▶ Texte présenté:
════════

A Londres, les premières pousses du Green Lab
Publié le 5 décembre 2017 par Elsa Ferreira
Depuis six mois à Londres, le Green Lab explore l’agritech et l’agriculture urbaine. On a participé à un atelier d’aquaponie pour les rencontrer.
Londres, de notre correspondante
Les chiffres sont accablants. Plus de 75 % des insectes volants ont disparu en vingt-sept ans des zones protégées en Allemagne. 70% des ressources en eau douce, selon les Nations unies, sont utilisées par l’agriculture (en 2011, et 44 % en Europe) alors qu’1% de l’eau disponible sur Terre est douce et à l’état liquide. Deux tiers des habitants de notre planète vivent déjà au moins une fois par an une pénurie d’eau. Si l’agriculture ne change pas, la Grande-Bretagne pourrait connaître une pénurie de terres arables d’ici trente à quarante ans, prévenait le ministre de l’Environnement Michael Gove en octobre dernier.

════════

▶ Exercices à faire:
A. Recopiez mot pour mot le passage de l'article sur le Green Lab qui commence aux mots « Londres, de notre » et s'arrête après « en octobre dernier. ».
B. Présentez sous forme de tableau Markdown, avec les colonnes n° et Ligne, les lignes des données allant de celle qui contient « Viewport: 1232px width, 965px » jusqu'à celle qui contient « click(x=380, y=715) », ces deux lignes comprises. Laissez de côté les lignes vides.

════════

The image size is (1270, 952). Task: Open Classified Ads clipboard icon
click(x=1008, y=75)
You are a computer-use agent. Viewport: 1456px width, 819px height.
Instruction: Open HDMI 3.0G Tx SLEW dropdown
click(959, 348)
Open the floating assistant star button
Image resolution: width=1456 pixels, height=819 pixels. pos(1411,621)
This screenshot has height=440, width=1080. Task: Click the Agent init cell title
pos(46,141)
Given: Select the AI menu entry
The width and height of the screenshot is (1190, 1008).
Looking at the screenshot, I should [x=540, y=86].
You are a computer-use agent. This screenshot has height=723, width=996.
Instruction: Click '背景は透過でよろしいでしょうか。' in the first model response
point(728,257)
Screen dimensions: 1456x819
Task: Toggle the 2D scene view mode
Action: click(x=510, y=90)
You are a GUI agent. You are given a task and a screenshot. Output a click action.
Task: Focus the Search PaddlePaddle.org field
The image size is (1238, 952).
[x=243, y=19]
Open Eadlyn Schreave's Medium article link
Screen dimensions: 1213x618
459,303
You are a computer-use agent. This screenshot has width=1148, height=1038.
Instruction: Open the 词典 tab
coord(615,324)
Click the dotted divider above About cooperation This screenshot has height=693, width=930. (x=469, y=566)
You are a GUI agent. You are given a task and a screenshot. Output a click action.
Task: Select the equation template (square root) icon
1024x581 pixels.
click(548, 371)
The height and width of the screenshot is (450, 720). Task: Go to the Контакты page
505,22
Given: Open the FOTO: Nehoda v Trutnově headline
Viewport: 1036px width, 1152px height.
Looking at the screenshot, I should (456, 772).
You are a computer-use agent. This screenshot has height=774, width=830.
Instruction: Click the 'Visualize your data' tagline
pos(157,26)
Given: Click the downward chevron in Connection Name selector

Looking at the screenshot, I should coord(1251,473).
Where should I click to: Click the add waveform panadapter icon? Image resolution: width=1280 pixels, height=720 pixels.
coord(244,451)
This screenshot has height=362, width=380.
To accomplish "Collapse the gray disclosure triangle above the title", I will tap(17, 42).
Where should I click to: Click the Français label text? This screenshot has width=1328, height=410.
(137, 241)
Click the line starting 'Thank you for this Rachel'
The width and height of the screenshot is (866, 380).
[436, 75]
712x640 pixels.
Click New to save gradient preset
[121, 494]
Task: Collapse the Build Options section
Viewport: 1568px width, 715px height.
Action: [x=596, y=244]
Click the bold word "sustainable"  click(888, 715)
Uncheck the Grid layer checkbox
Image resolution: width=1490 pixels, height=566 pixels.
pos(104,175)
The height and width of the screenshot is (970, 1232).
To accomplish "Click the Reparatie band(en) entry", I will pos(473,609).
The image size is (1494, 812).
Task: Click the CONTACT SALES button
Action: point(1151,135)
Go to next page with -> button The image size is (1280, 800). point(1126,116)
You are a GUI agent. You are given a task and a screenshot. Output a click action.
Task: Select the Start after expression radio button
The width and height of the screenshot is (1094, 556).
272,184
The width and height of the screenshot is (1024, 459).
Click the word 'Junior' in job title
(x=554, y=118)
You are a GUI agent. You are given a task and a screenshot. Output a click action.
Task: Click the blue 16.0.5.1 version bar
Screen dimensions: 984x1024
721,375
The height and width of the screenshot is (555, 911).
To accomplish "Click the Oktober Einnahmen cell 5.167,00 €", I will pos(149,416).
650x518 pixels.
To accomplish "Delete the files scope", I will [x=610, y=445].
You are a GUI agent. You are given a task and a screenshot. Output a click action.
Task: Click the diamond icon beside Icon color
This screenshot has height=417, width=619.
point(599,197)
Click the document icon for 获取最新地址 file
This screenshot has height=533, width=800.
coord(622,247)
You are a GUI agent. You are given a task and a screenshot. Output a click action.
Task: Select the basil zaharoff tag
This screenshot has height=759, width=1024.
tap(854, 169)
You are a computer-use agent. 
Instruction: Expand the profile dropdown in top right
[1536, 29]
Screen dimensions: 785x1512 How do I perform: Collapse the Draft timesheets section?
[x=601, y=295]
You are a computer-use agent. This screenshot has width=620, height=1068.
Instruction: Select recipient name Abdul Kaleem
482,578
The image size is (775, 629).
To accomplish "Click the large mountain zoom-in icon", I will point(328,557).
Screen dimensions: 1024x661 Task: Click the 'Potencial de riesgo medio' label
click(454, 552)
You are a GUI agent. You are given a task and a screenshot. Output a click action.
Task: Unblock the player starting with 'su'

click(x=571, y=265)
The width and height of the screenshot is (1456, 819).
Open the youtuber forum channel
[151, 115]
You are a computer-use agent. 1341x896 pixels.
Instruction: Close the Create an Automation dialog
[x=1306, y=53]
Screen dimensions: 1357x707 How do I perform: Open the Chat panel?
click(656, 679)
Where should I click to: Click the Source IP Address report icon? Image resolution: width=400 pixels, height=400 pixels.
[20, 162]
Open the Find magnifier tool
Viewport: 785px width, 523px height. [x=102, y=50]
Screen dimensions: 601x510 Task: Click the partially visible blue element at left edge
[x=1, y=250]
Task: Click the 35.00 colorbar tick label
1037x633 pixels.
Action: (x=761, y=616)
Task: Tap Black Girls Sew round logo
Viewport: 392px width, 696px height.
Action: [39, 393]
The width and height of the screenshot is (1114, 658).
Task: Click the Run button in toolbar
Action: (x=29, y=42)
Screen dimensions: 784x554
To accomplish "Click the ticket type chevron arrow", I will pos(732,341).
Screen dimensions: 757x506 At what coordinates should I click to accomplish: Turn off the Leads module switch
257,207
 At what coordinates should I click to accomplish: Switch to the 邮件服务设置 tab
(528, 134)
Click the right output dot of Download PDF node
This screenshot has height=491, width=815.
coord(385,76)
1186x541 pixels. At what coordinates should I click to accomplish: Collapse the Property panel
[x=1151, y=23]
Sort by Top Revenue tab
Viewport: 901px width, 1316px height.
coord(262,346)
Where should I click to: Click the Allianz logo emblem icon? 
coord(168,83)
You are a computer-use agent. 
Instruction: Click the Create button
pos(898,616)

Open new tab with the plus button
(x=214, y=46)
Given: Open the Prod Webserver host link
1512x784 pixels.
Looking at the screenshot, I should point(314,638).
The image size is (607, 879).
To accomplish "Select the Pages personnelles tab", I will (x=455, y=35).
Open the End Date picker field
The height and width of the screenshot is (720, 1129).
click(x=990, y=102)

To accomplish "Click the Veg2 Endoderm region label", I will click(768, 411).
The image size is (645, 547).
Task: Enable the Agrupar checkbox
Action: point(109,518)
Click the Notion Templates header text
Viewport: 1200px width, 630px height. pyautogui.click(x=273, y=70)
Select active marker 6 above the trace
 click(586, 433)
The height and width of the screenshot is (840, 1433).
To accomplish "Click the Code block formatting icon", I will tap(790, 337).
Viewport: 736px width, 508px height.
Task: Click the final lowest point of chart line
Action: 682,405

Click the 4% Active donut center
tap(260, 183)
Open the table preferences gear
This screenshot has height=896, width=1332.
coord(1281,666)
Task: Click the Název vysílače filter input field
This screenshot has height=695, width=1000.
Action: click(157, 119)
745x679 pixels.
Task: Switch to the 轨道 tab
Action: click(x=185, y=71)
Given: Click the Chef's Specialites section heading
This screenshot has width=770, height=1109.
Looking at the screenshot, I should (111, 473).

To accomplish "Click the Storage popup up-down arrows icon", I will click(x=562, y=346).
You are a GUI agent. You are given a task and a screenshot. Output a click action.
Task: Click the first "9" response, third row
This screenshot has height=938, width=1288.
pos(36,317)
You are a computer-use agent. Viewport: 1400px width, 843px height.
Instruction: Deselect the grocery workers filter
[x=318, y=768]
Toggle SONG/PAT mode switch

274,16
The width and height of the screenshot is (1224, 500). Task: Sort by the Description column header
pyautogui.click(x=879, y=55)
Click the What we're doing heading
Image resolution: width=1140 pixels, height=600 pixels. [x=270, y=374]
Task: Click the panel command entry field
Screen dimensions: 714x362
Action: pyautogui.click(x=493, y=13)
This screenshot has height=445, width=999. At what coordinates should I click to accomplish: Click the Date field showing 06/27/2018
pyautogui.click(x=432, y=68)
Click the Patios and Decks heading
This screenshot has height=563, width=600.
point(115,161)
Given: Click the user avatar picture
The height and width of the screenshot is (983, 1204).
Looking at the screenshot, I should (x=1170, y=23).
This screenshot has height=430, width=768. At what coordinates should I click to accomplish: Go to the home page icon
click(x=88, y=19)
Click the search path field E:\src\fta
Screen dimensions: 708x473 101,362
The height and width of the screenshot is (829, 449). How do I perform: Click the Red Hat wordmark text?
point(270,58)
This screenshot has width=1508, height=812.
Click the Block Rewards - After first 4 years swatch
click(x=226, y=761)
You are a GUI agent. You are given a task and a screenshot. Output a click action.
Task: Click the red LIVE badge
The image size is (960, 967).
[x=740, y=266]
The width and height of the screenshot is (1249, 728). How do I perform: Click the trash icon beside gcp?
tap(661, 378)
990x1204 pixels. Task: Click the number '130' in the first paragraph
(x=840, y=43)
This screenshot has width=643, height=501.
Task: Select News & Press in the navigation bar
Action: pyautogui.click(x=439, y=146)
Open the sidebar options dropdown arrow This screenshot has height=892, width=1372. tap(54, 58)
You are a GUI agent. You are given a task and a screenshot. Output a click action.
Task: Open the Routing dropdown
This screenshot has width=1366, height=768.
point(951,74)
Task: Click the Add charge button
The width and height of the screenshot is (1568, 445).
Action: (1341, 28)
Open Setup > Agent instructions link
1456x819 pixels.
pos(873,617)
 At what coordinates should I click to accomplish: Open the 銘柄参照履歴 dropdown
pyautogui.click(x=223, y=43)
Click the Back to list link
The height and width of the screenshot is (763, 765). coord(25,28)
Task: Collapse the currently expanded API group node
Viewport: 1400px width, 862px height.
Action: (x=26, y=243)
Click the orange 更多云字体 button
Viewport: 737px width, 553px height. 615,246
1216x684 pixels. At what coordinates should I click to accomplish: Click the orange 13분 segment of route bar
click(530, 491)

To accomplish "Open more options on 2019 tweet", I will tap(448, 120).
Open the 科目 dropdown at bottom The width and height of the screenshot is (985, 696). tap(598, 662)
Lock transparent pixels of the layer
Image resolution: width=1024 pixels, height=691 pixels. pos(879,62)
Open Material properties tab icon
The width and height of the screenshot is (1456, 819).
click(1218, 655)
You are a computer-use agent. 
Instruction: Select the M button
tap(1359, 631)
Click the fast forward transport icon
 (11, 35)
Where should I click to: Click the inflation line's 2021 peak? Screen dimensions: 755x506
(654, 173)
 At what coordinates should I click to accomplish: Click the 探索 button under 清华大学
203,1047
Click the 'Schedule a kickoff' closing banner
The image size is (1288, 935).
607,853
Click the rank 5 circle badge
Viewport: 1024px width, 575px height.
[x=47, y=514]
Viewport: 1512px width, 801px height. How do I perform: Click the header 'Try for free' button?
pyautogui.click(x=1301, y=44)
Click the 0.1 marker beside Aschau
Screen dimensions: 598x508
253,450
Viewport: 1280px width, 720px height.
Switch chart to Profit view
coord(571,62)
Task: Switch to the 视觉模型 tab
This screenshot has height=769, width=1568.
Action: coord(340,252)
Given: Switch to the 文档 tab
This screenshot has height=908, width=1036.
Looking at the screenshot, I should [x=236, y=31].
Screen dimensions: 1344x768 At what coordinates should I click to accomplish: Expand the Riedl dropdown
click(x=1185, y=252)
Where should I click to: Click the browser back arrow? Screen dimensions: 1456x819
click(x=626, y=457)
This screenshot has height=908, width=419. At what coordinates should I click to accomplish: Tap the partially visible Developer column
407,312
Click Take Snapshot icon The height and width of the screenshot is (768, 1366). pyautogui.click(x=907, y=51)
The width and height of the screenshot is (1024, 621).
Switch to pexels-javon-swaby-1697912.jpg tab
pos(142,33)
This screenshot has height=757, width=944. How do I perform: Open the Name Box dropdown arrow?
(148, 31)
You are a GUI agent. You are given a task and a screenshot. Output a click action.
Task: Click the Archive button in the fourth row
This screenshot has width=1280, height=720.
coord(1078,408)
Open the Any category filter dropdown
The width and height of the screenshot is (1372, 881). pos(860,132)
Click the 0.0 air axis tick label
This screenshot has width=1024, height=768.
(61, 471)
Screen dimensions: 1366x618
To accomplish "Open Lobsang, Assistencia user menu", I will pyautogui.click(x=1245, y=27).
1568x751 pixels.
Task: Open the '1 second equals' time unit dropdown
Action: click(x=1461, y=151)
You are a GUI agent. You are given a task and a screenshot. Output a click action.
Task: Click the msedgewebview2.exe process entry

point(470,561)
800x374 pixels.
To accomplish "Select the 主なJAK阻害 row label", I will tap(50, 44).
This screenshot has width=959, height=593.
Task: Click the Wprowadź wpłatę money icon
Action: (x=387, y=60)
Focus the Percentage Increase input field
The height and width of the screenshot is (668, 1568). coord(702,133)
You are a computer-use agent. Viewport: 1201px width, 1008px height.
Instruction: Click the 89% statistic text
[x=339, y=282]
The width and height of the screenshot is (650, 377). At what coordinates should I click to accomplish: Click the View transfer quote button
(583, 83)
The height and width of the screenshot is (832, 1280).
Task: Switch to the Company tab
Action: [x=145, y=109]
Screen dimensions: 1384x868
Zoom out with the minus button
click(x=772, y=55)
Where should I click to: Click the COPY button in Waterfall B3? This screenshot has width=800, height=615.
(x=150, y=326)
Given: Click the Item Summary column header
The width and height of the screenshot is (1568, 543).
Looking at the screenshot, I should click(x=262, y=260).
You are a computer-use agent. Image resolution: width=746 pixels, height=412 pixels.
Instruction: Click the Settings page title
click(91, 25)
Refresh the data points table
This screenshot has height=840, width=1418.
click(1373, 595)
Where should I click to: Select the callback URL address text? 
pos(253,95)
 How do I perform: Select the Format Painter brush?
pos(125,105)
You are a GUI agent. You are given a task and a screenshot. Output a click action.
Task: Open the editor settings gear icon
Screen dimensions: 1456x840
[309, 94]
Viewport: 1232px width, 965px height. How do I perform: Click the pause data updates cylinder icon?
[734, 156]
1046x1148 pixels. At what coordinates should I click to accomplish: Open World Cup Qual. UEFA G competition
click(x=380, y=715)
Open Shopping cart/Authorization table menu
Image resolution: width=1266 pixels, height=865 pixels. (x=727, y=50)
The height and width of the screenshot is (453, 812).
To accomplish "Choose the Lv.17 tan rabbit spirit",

════════

▶ Corrigé de l'exercice:
A.
Londres, de notre correspondante
Les chiffres sont accablants. Plus de 75 % des insectes volants ont disparu en vingt-sept ans des zones protégées en Allemagne. 70% des ressources en eau douce, selon les Nations unies, sont utilisées par l’agriculture (en 2011, et 44 % en Europe) alors qu’1% de l’eau disponible sur Terre est douce et à l’état liquide. Deux tiers des habitants de notre planète vivent déjà au moins une fois par an une pénurie d’eau. Si l’agriculture ne change pas, la Grande-Bretagne pourrait connaître une pénurie de terres arables d’ici trente à quarante ans, prévenait le ministre de l’Environnement Michael Gove en octobre dernier.

B.
| n° | Ligne |
|---|---|
| 1 | Viewport: 1232px width, 965px height. How do I perform: Click the pause data updates cylinder icon? |
| 2 | [734, 156] |
| 3 | 1046x1148 pixels. At what coordinates should I click to accomplish: Open World Cup Qual. UEFA G competition |
| 4 | click(x=380, y=715) |